Venezuela recently became the first country to launch a cryptocurrency with its oil-backed Petro ICO. President Maduro was so pleased with the results he immediately announced a precious metal-backed Petro Gold.
Other countries are watching the Venezuelan experiment with interest, and it seems that we won’t now have to wait long for other state-backed cryptocurrencies to emerge. Among the most likely next movers, Turkey.
Change of Heart
After last year voicing the usual objections to Bitcoin — that it was a pyramid scheme, that it was a cause of instability — it seems the Turkish government now want to a piece of the crypto action.
Ahmet Kenan Tanrikulu, the deputy chair of the MHP, one of the parties in Turkey’s ruling coalition, has written a report recommending the adoption of a national cryptocurrency to go by the name of Turkcoin.
He suggests that virtual currencies are now so established that fighting the tide was futile. “Opposing those currencies is meaningless,” he said.

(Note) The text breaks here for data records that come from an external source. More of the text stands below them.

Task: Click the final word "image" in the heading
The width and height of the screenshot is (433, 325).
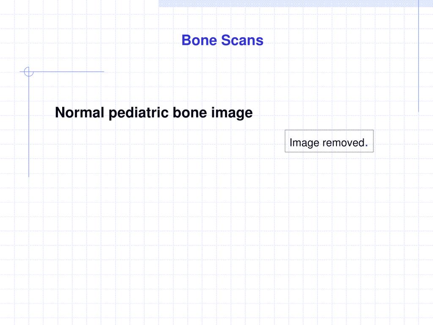Action: coord(232,113)
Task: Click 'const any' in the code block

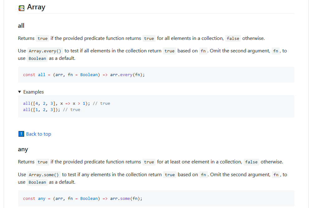Action: (x=34, y=199)

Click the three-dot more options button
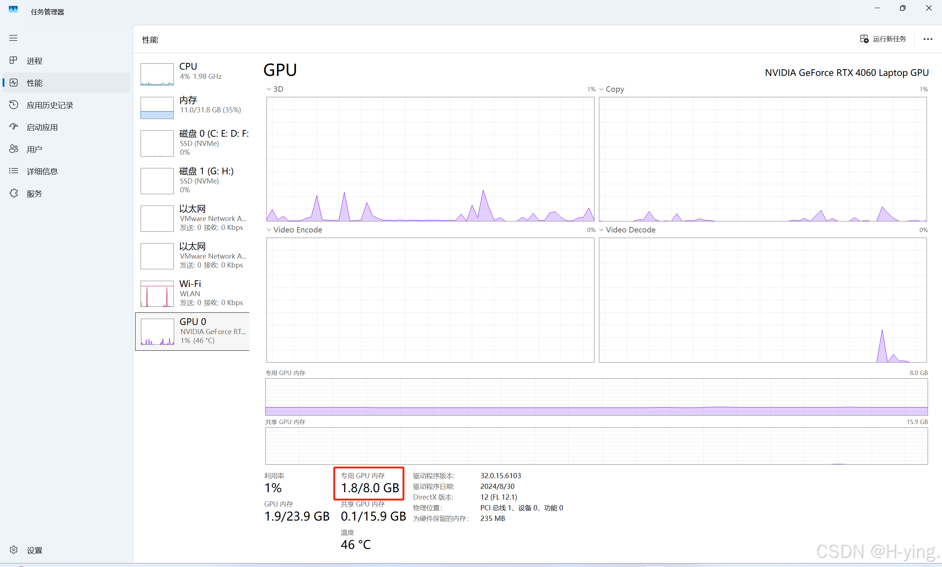click(x=928, y=39)
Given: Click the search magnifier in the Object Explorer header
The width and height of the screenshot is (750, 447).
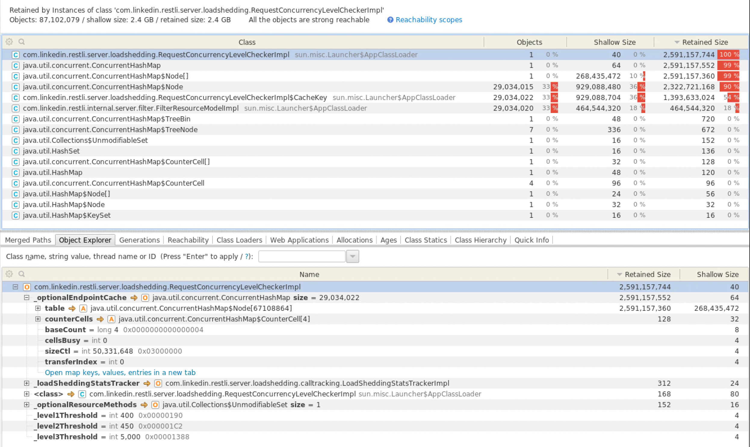Looking at the screenshot, I should point(21,274).
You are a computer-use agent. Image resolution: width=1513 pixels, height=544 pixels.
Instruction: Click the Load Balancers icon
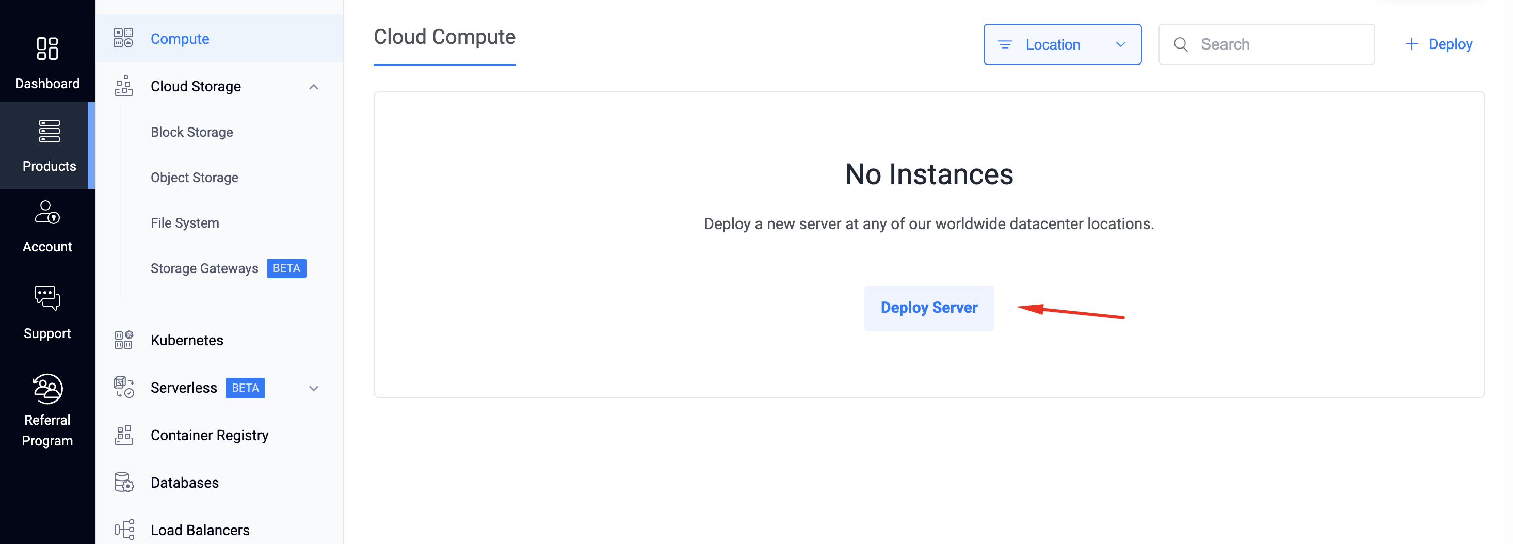point(123,529)
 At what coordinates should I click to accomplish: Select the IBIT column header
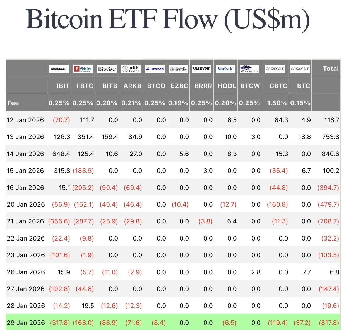click(63, 86)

Whether politicians liked it or not “ … the world is advancing toward a new digital system,” and Turkey “should create its own digital system and currency before it’s too late.”
For Tanrikulu, the demand in Turkey is clear, and though there was a need for regulation and that “the use of those currencies in illegal activities must be prevented,” the government “ … should create and release our own digital currency” to meet that demand.
His report looks likely to be received favourably by his partners in government. Last month the Deputy Prime Minister, Mehmet Simsek, said that “ … we are planning to start our own work on digital currencies”.
Rather than be backed by natural resources like the Petro, the report proposes that the Turkcoin should be “based on companies in the Wealth Fund.” The Turkey Wealth Fund is a sovereign wealth fund owned by the Turkish government and contains national assets like Turkish Airlines, the Istanbul Stock Exchange and the Turkish National Lottery.
The hope is that this would reduce price volatility while offering greater returns to investors than standard government bonds.
As part of this new accommodation with cryptocurrencies, the Turkish Finance Ministry and Capital Markets Board is developing a regulation and tax framework. We can hope that countries keep cryptocurrencies legal, but keeping them free of tax is probably too much to ask for.